***** Extrait du document *****

Pour la sidérurgie, industrie de transformation, le problème est relativement simple : il n’y a qu’un seul courant d’activité, et il suffit de disposer les opérations dans un ordre logique et continu en évitant au maximum les détours et les haltes. Par exemple, du haut-fourneau, la fonte en fusion passe au convertisseur ou au four Martin ; la masse d’acier obtenue est directement confiée au laminoir qui assure tout le travail de compression et de profilage et les produits semi-finis, après découpage et tri, sont entreposés.
Mais en fait, les mouvements de matière en fusion, la manutention des stocks de minerais et de déchets, posent des problèmes difficiles de manipulation et de transport. Les innovations dans la fabrication de l’acier, le passage du puddlage aux procédés Bessemer, puis Martin [8], beaucoup plus rapides, ont entraîné une augmentation à la fois du nombre et de la taille des machines utilisées, que ce soient les hauts-fourneaux, les convertisseurs ou les fours Martin (dont la capacité a triplé à la fin du siècle), les laminoirs et les innombrables appareils de levage et de manutention. L’évolution est la même pour les machines à vapeur qui mettent en mouvement ces mécanismes et qui, par leur conception même, exigent beaucoup de place, aussi bien pour elles-mêmes que pour le combustible et les déchets.
La surface de l’usine sidérurgique devient donc considérable ; en général, elle s’agrandit par à-coups, suivant les fluctuations de la conjoncture et le rythme des innovations, les ateliers s’ajoutant les uns aux autres avec leurs propres aires de stockage, leurs moyens de transport, leurs machines à vapeur particulières. La manutention et le transport des minerais, matériaux et produits finis, l’évacuation des déchets, posent par leur volume des problèmes insolubles. Tout concourt pour rendre impossible le flux de travail direct que nécessite impérativement la sidérurgie.

***** Données fournies *****

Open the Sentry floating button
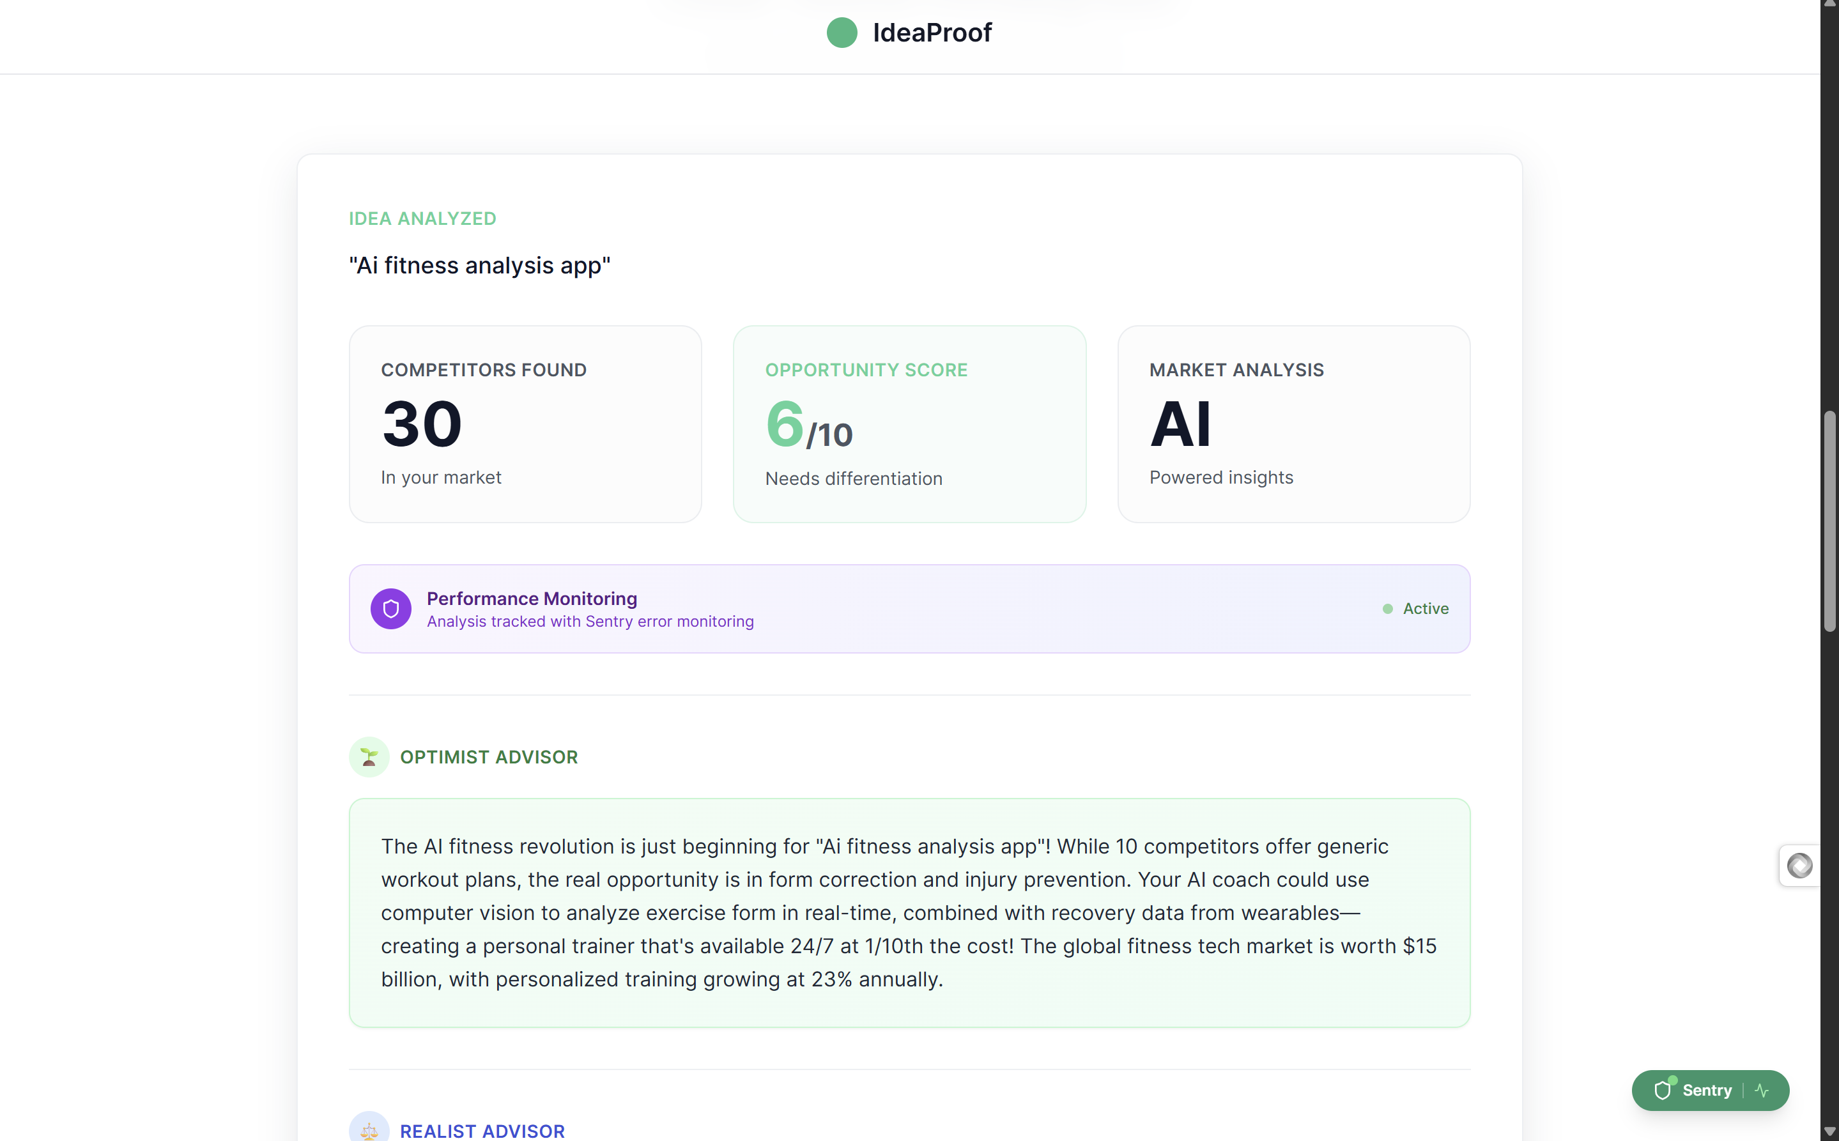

*****
***** Données fournies *****

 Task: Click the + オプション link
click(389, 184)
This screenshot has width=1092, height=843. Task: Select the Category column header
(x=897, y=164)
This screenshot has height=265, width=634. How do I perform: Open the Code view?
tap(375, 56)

*****
***** Données fournies *****

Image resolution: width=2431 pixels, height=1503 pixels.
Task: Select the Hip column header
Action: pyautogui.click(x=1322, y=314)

*****

**Problèmes à résoudre**
1 – Recopiez à l'identique tout le passage sur la sidérurgie.
2 – Extrayez de la liste, sans rien changer, les lignes qui vont de celle contenant « Task: Click the + オプション link » jusqu'à celle contenant « tap(375, 56) », ces deux-là comprises.

**Résultats des tâches**
1 –
Pour la sidérurgie, industrie de transformation, le problème est relativement simple : il n’y a qu’un seul courant d’activité, et il suffit de disposer les opérations dans un ordre logique et continu en évitant au maximum les détours et les haltes. Par exemple, du haut-fourneau, la fonte en fusion passe au convertisseur ou au four Martin ; la masse d’acier obtenue est directement confiée au laminoir qui assure tout le travail de compression et de profilage et les produits semi-finis, après découpage et tri, sont entreposés.
Mais en fait, les mouvements de matière en fusion, la manutention des stocks de minerais et de déchets, posent des problèmes difficiles de manipulation et de transport. Les innovations dans la fabrication de l’acier, le passage du puddlage aux procédés Bessemer, puis Martin [8], beaucoup plus rapides, ont entraîné une augmentation à la fois du nombre et de la taille des machines utilisées, que ce soient les hauts-fourneaux, les convertisseurs ou les fours Martin (dont la capacité a triplé à la fin du siècle), les laminoirs et les innombrables appareils de levage et de manutention. L’évolution est la même pour les machines à vapeur qui mettent en mouvement ces mécanismes et qui, par leur conception même, exigent beaucoup de place, aussi bien pour elles-mêmes que pour le combustible et les déchets.
La surface de l’usine sidérurgique devient donc considérable ; en général, elle s’agrandit par à-coups, suivant les fluctuations de la conjoncture et le rythme des innovations, les ateliers s’ajoutant les uns aux autres avec leurs propres aires de stockage, leurs moyens de transport, leurs machines à vapeur particulières. La manutention et le transport des minerais, matériaux et produits finis, l’évacuation des déchets, posent par leur volume des problèmes insolubles. Tout concourt pour rendre impossible le flux de travail direct que nécessite impérativement la sidérurgie.

2 –
 Task: Click the + オプション link
click(389, 184)
This screenshot has width=1092, height=843. Task: Select the Category column header
(x=897, y=164)
This screenshot has height=265, width=634. How do I perform: Open the Code view?
tap(375, 56)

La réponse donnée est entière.